In today’s “time is money” economy, companies require a sophisticated solution to reduce the huge amount of human capital employed to answer the basic end-customer queries without hampering customer service. Operating a call center with a large technical support team always increases the cost incurred by a company and call waiting oftentimes reduces customer satisfaction. This market predicament marked the genesis of MoneyBrain. Eric Se-young Jang established MoneyBrain to bring forth deep-learning-based conversational AI chatbot technology that supports multiple languages and increases the query response rate of client companies. Our chatbot helps in generating more revenue than traditional marketing activities such as incentives and product promotions. MoneyBrain increases user growth by an average of 63 percent, a metric that exponentially increases over time.
The Core Technology
MoneyBrain analyzes the intent, emotion, speech, sentiments, and other entities used by the speaker to deduce the mood changes in a conversation for the chatbot to tailor the right answers similar to that of humans. The core technology can be differentiated into static and dynamic solution.

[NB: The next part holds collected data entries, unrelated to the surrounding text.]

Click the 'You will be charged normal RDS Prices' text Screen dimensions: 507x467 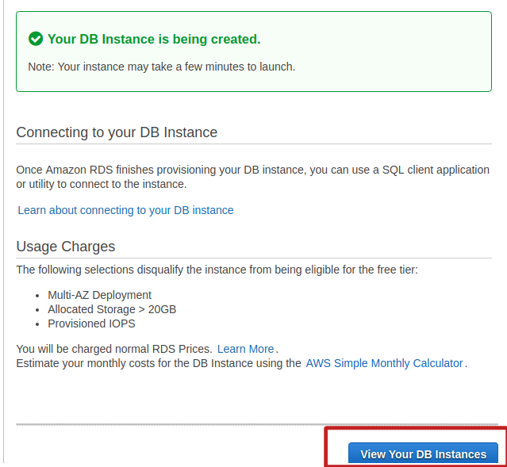pyautogui.click(x=114, y=349)
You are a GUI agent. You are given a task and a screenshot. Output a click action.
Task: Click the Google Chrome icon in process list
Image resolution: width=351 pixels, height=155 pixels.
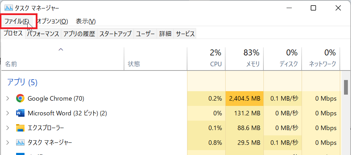tap(20, 99)
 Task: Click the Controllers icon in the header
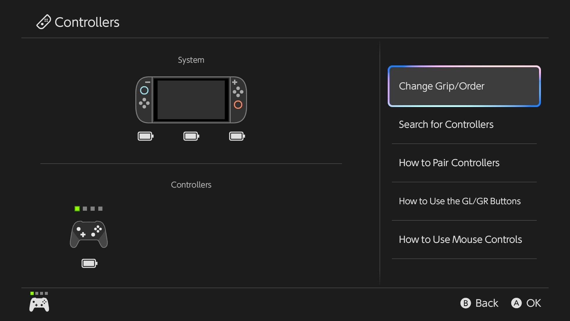(43, 22)
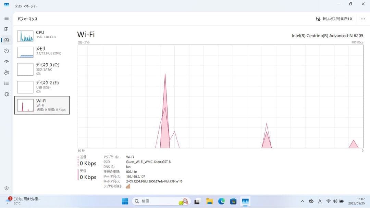The width and height of the screenshot is (370, 208).
Task: Go to Startup apps sidebar icon
Action: (7, 62)
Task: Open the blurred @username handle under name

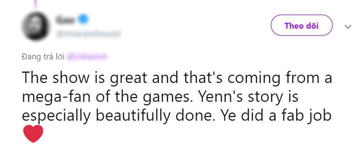Action: [88, 34]
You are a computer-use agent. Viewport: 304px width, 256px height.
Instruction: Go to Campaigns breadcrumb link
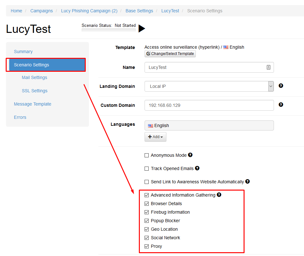(41, 11)
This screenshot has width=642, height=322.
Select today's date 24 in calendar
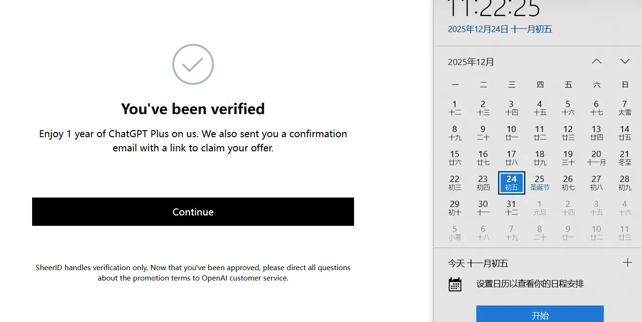(x=512, y=183)
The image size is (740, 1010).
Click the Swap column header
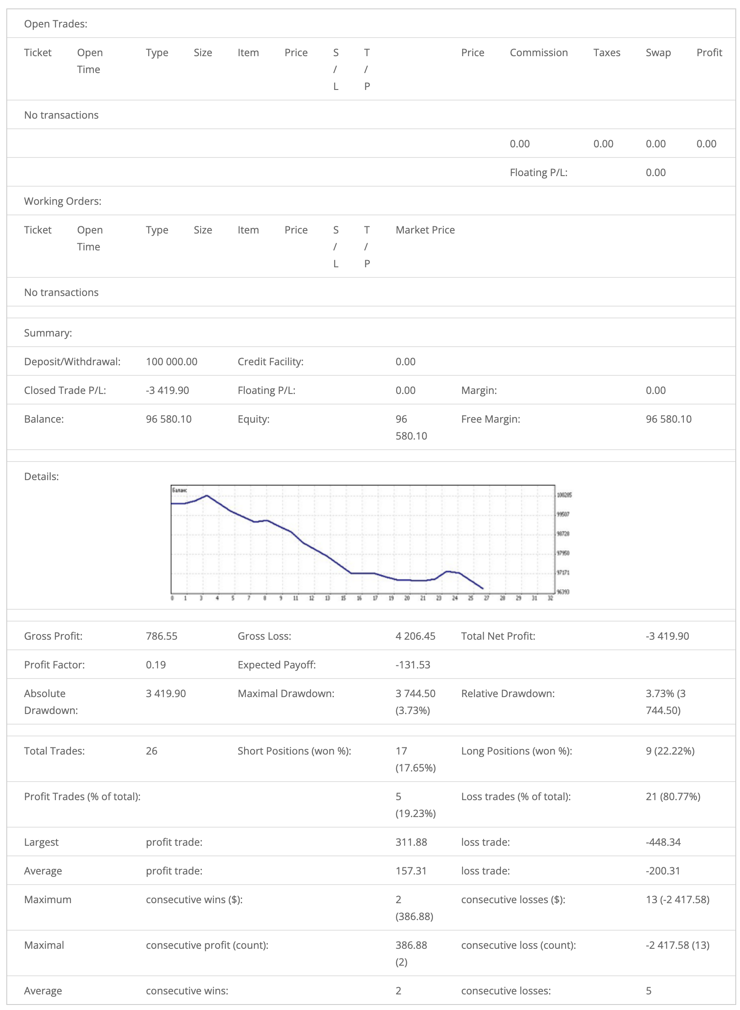click(x=658, y=53)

Under the Static Deep Learning Dialog Analysis solution, MoneyBrain uses Convolutional Neural Networks architecture to analyze emotion and intention behind every single sentence as well as measures customer satisfaction by analyzing multiple sentences. With the Dynamic DL Dialog Analysis solution, we provide real-time dialog analysis and bring forth concurrent recommendation of optimal counseling script during a time crunch. MoneyBrain provides a preconceived platform that can be tailored according to a client’s specific instructions. The conversation AI of MoneyBrain uses recurrent neural networks such as long and short-term memory neural network and gated recurrent units. Additionally, the flexible technology interlocks with existing systems of the clients to provide seamless customer experience.

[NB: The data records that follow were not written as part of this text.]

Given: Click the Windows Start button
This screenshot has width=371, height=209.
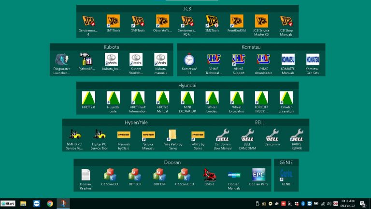Looking at the screenshot, I should click(x=8, y=204).
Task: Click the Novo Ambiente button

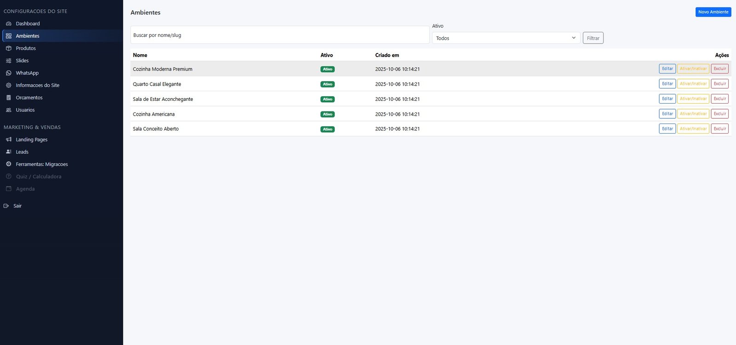Action: (x=713, y=12)
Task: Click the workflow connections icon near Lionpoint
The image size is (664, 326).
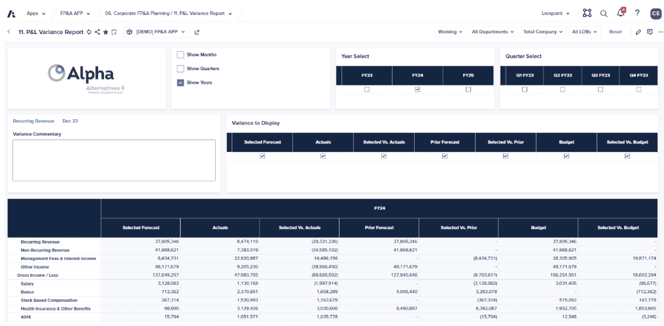Action: point(587,13)
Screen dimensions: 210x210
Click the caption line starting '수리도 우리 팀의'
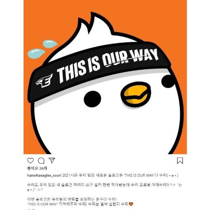tap(105, 187)
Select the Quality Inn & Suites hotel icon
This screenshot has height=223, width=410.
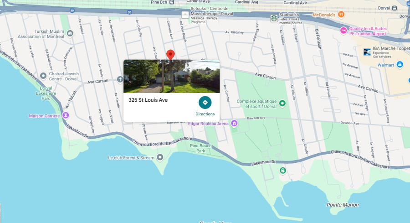[343, 31]
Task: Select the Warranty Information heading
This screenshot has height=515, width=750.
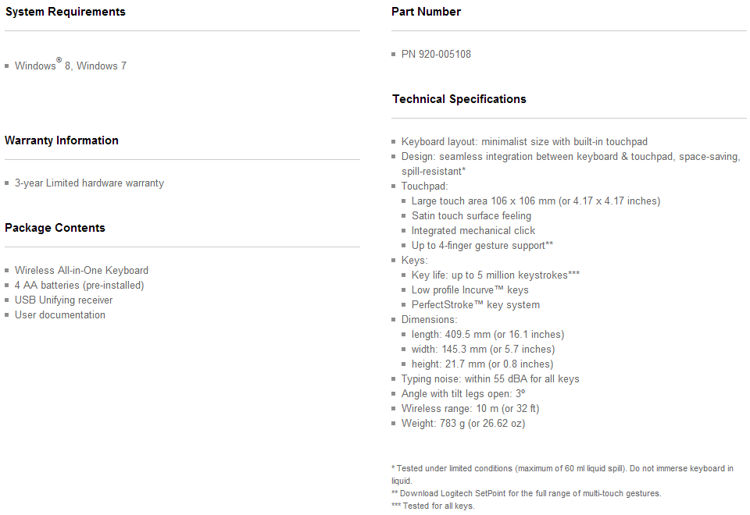Action: [x=62, y=140]
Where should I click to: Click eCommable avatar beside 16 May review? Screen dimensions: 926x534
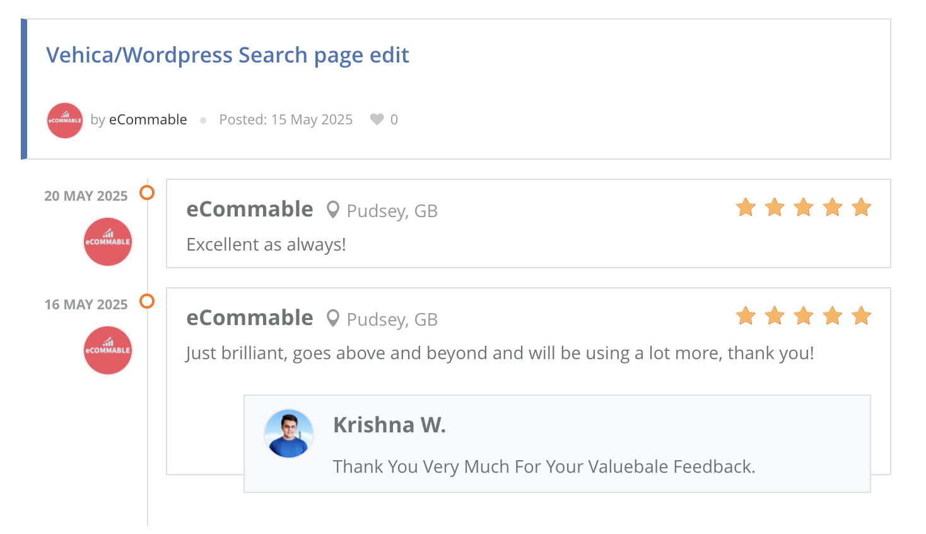[108, 350]
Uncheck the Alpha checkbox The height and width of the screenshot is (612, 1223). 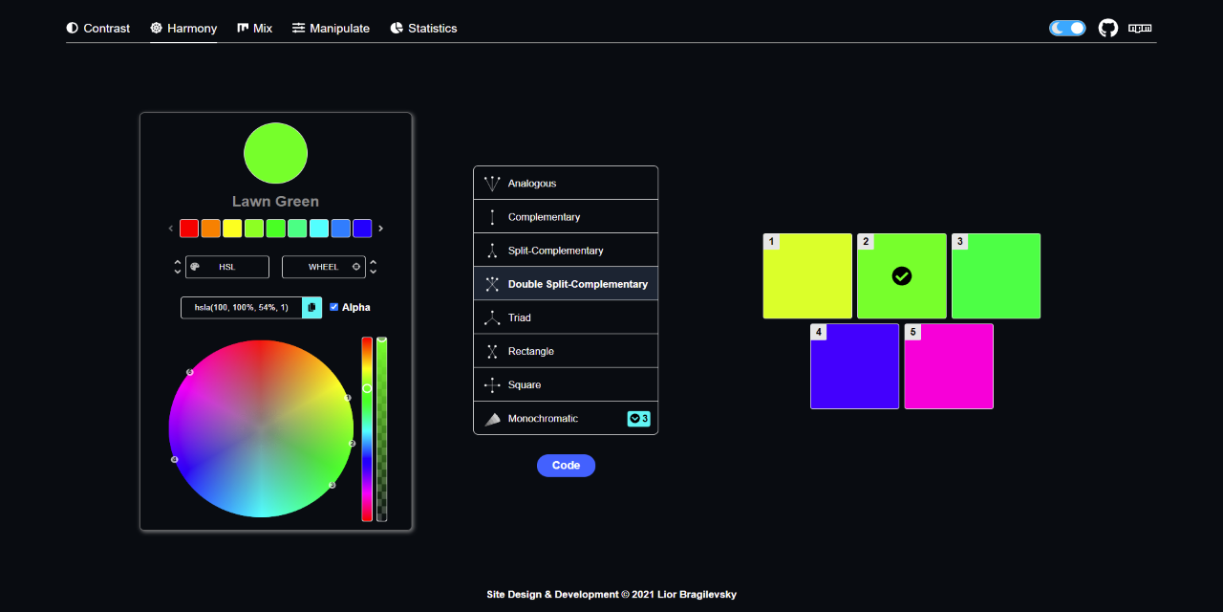(x=334, y=306)
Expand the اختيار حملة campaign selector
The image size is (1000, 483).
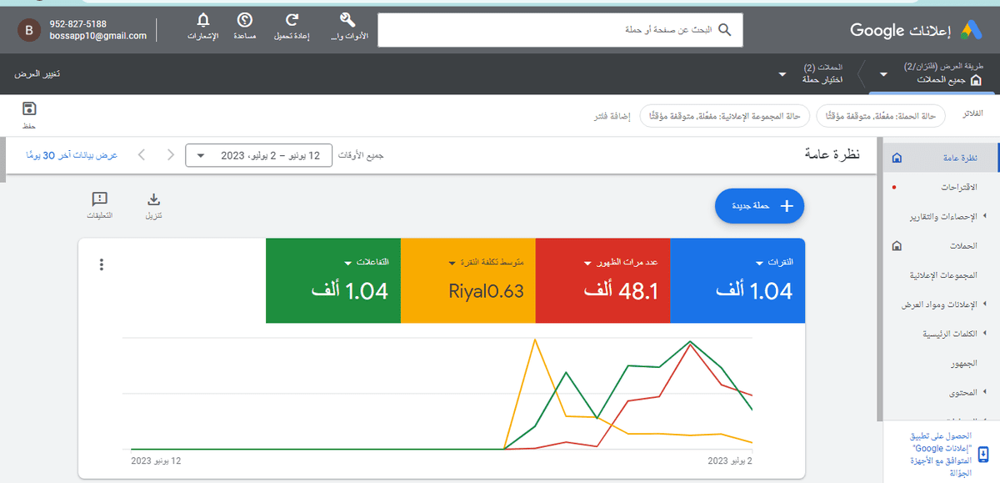coord(781,73)
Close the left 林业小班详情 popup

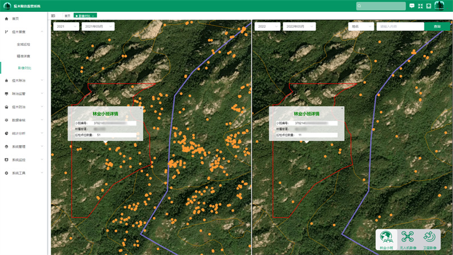(x=141, y=108)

MoneyBrain’s conversational AI introduced under the brand name PlayChat focuses on conversational analysis and serves various platforms and uses machine learning to create and train bots based on the client-specific information. The unique computing capability of PlayChat service is available in four languages including English, Korean, Chinese, and Japanese. Furthermore, the customer service chatbot provides 24/7 response and if the conversational AI fails to generate the right answers, then the customers are automatically redirected to a counselor.
The Team at the Helm
As an upcoming company, MoneyBrain employs a diverse team of highly-experienced and AI-trained personnel to provide the best chatbot technology. Each team member has a collective experience of over a decade in the R&D departments of leading companies alongside sound educational background from the best universities of South Korea such as the Seoul National University, Korea University, and KAIST. The combined knowledge of the team not only makes MoneyBrain a successful developer in the AI field but also helps them to understand the nature of human psychology and the best way to harness that for the benefit of creating a sophisticated human-like technology. The team of MoneyBrain has created a suite of advanced technologies—such as sentiment and emotion analysis, dialog engine, power and knowledge management, and optimum conversation analysis—to cater to each and every requirement of their customers.

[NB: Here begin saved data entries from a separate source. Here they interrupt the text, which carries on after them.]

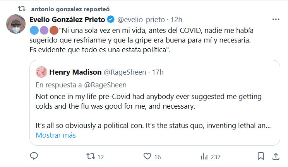The image size is (288, 167).
Task: Bookmark this tweet
Action: (x=261, y=157)
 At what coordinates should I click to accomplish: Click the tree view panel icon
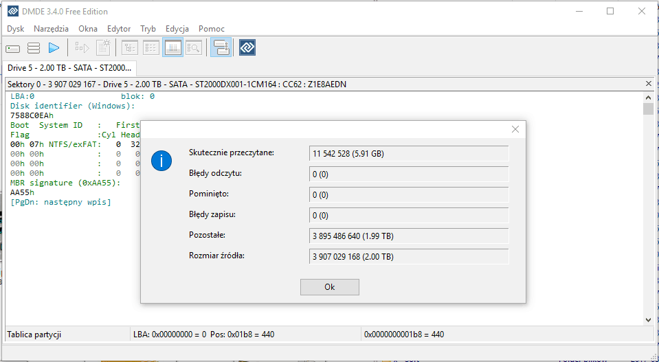(x=130, y=48)
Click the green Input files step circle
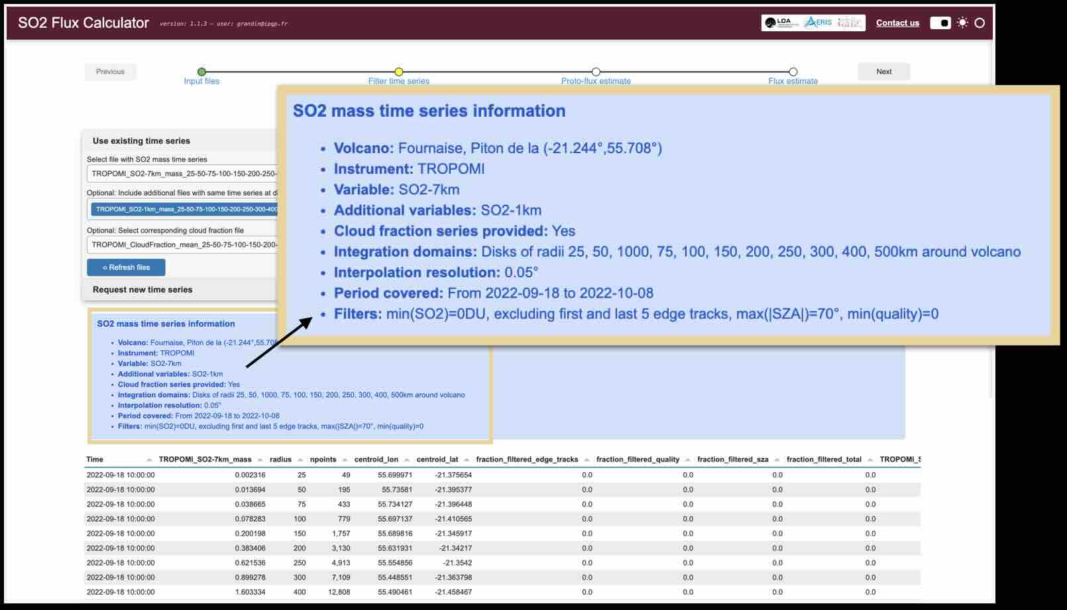 point(201,72)
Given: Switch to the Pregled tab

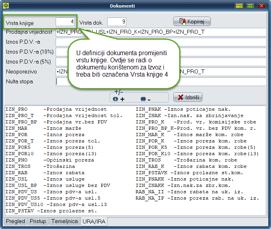Looking at the screenshot, I should click(15, 221).
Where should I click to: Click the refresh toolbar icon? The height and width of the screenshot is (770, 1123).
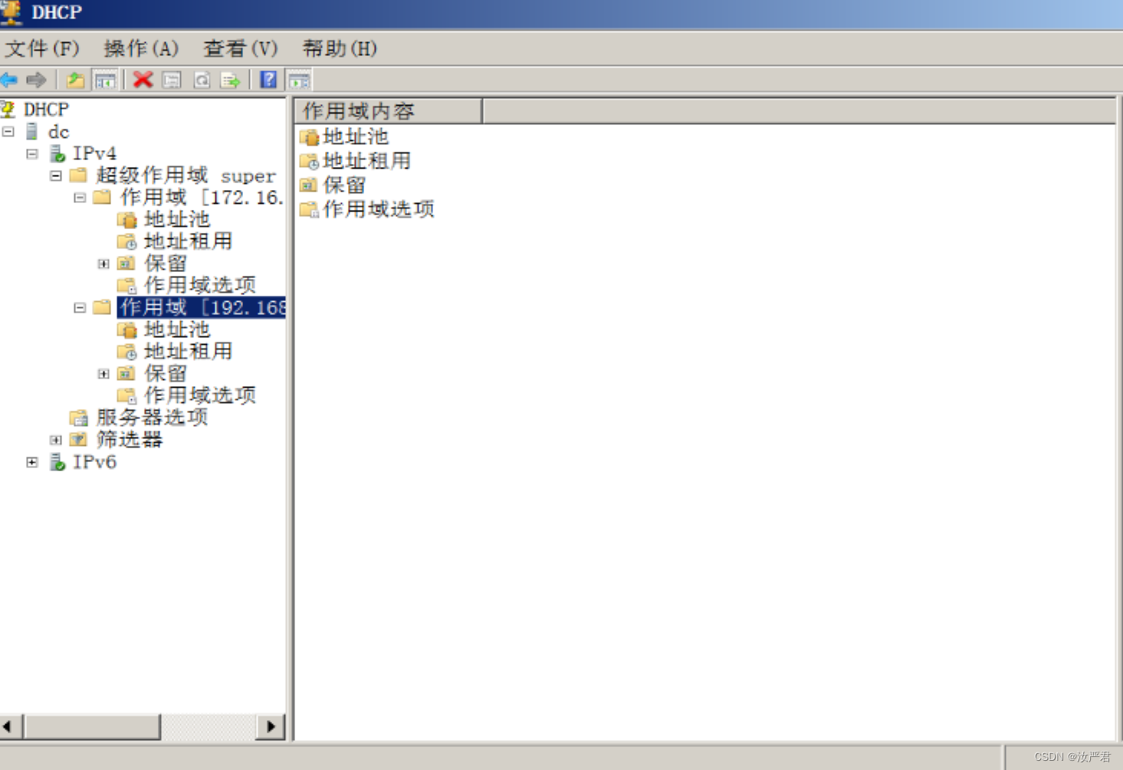(202, 80)
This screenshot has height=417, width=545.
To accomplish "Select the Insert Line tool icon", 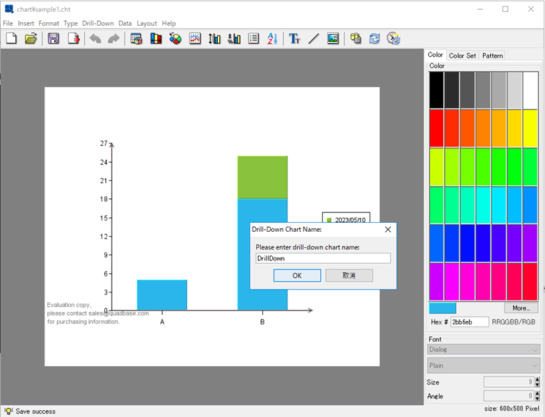I will click(x=313, y=39).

The conversation AI of MoneyBrain uses recurrent neural networks such as long short-term memory neural network and gated recurrent units
Potential of Chatbots in the Market
MoneyBrain has created a niche in the financial sector and serves significant clients such as the Nonghyup Bank, a leading bank and Shinhan cards, a large credit card company based in South Korea. MoneyBrain utilizes deep learning and machine learning for knowledge management to enhance customer service quality by training the chatbot with datasets from the existing clients in the financial sector. This helps the chatbots to create better responses to the end consumer’s queries. With the help of MoneyBrain’s chatbot technology and the PlayChat platform, these financial institutions were able to increase their revenue, marketing activities, online presence, and cut down call center costs. They were able to free personnel from conducting the time-consuming act of answering each customer query and providing technical assistance on a daily basis. After serving the largest financial institutions in South Korea, MoneyBrain understands the problems associated with heavy cyber traffic and has trained the chatbots to handle the pressure and serve clients efficiently even under time constraints. Having experienced exponential success in the financial field, MoneyBrain is looking forward to expanding their services to the medical, retail, delivery, and other essential sectors.
Reconstructing the Future of Conversational AI
MoneyBrain plans to introduce a new line of technology— Speech Recognition/Synthesis, which will utilize voice recognition technology to bring conversational AI into the realm of voiceover call center and use natural language speech technology to address customers in multiple languages. At MoneyBrain, we are aiming to capture the global market as well as introduce Spanish and other languages to enhance the core capabilities and provide wider ranges of services to our clients. We are developing new technologies to create a paradigm shift in the market and are applying for patents to protect our core technology. Furthermore, we will soon unveil a new line of core technology specifically aimed at enhancing customer experience.